Gerakan Toliet Higienis: Sekolah Kita Kenapa Tidak?

Sembilan siswi SMP N 11 Bandung mengubah toilet kotor di sekolahnya menjadi bersih, wangi, dan saya yakin lebih teratur, beradab, dan berbudaya. Modal mereka hanya proposal yang didukung oleh kepala sekolah dan sebuah lembaga swadaya masyarakat. Hasilnya, pengguna toilet di sekolah tersebut menjadi makin beradab dan berbudaya bersih. [1]

Wah hebat, saya terkagum-kagum tapi sedikit malu karena sebagai mantan pengurus OSIS ngga berbuat banyak buat sekolah, hehe.

Sebagai pelajar, mantan pengurus OSIS, dan manusia yang (mencoba) beradab, saya selalu risih dengan masalah kebersihan, terutama kebersihan di tempat umum. Salah satunya toilet, hususnya toilet sekolah.

Di sekolah saya SMAN 66 Jakarta ada 7 WC, 3 di lantai 1, 2 di lantai 2 dan 3. Kondisi WC keseluruhan cukup. Ruangan toilet cukup besar, ventilasinya lebar, pencahayaan terang pada siang hari. Di toilet laki-laki, ada 4 toilet berdiri dan 3 toilet jongkok. Ada tempat cuci tangan, tetapi lebih mirip tempat wudhu. Toilet berdiri ada beberapa yang rusak dan tidak dialiri air. Sedangkan untuk toilet jongkok, sudah cukup lengkap, ada gayung, ember, keran, dan sabun. Meski gayung suka ilang-ilangan. Keran cuci tangan tidak ada sabun, drainasenya sering mampet.

Sekarang saya sudah jarang melihat pengguna toilet yang tidak bertanggungjawab. Masih ada sih, kadang-kadang.
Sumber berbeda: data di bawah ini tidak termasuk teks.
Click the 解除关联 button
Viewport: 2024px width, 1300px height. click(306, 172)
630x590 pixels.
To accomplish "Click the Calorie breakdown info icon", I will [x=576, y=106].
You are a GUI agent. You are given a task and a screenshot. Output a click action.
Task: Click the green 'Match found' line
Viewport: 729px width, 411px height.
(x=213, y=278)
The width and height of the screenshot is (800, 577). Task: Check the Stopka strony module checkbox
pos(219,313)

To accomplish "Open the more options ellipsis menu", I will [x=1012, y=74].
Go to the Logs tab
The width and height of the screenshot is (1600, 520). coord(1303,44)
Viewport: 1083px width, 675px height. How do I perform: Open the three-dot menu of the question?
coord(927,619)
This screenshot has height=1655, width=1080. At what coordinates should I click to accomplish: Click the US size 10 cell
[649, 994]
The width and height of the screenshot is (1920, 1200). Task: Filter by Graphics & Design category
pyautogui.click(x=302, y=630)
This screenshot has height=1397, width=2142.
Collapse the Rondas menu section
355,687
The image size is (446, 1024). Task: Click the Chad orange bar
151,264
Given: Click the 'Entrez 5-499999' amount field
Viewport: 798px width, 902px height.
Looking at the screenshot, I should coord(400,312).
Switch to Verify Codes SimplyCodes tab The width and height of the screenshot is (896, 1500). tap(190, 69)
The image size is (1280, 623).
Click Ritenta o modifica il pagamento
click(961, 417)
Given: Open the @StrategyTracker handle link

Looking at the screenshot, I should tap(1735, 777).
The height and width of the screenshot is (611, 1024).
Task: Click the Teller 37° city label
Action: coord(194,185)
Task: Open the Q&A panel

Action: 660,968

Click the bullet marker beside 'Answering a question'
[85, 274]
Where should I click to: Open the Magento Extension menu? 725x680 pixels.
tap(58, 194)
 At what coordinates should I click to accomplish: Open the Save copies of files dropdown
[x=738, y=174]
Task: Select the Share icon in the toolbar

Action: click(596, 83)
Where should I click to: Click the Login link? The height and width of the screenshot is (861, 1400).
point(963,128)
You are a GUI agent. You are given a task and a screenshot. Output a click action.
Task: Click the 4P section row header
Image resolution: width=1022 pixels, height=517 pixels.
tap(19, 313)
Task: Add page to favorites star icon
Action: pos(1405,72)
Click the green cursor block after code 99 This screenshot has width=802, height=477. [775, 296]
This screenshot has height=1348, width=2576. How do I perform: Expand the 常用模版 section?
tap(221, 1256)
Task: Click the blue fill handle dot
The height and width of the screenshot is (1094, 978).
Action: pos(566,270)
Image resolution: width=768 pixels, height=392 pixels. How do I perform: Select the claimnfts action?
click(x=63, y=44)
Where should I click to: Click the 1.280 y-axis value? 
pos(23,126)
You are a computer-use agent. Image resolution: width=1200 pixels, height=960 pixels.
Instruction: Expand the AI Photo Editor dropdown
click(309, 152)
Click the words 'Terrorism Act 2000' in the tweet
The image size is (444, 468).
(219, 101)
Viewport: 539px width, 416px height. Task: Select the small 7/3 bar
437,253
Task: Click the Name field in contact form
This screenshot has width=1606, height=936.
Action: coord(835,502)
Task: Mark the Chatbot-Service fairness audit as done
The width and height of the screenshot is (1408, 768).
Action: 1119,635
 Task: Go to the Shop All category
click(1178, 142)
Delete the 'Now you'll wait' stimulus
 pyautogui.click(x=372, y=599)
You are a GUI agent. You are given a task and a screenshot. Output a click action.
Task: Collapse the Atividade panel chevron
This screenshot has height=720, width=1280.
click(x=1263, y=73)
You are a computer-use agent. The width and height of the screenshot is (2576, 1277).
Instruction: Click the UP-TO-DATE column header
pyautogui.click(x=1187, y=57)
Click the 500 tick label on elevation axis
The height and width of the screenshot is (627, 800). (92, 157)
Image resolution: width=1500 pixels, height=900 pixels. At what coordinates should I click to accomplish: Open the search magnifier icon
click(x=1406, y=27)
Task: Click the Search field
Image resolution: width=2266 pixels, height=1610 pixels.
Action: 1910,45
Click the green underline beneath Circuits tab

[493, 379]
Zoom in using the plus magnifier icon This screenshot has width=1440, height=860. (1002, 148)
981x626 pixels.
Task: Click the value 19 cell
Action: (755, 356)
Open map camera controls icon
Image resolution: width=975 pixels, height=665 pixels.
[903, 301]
Nah sekarang ada masalah lagi nih, WC ke-7.

WC ke-7 ini terletak di lantai 1 di lingkungan mesjid tepatnya. Berada di antara tempat wudhu dan kantin. WC ini terbuka dan hanya dibatasi oleh tembok setinggi 5 meter dengan kantin, serta berbagi saluran draniase dengan kantin! Saya bilang yang merancang toilet disini gagal. Gimana tidak gagal, selain bisa diintip dari lantai 2 mesjid (hehe), WC ini dekat sekali dengan kantin, dan sangat mengganggu tempat berwudhu di mesjid. Bau pesing selalu saya temui pada saat jam sibuk solat. Lalu masalah dengan kantin adalah, bahwa saya ngga tau itu saluran drainase ngalir kemana. Yang bahaya itu kalo drainasenya ngga gerak sama sekali, atau malah mengarah ke kantin! Singkatnya, kita tidak mau kan penyakit mewabah disekolah kita? Liat saja kabar tentang penyakit Hepatitis A di Depok lalu.

Baaalik lagi..

Kita punya OSIS. Melalui kaki tangan OSIS, tentunya kita sebagai pelajar juga dapat meningkatkan kebersihan dan memperbaik fasilitas (WC) agar sekolah kita tidak “Wangi di Depan, Jorok di Belakang”[2], dengan cara pelajar (bukan tukang atau caraka) tentunya. Misalnya, OSIS bisa menanamkan budaya bersih bagi pelajar di lingkungan sekolah, menyediakan peralatan tambahan untuk toilet, dan lain-lain. Tentunyaaa ini semua juga harus dapat dukungan dari pihak sekolah, sebagaimana OSIS yang bertanggungjawab harus bisa mendapatkan dukungan dari pihak sekolah.

Sembilan siswa SMP N 11 Bandung tadi sudah memberikan contoh yang baik kerjasama antara siswa-siswi dengan pihak sekolah (Kepala Sekolah) dan LSM. Mereka bekerja sama hanya untuk mencapai suatu hal yang relatif kecil, “Kebersihan Toilet”, yang secara tidak langsung membuktikan bahwa sekolah tersebut hebat.

Daftar Referensi:

1. Suwarna, Budi (2012), “Belajar Jujur dari Toilet”, Kompas, 27 Maret, 13.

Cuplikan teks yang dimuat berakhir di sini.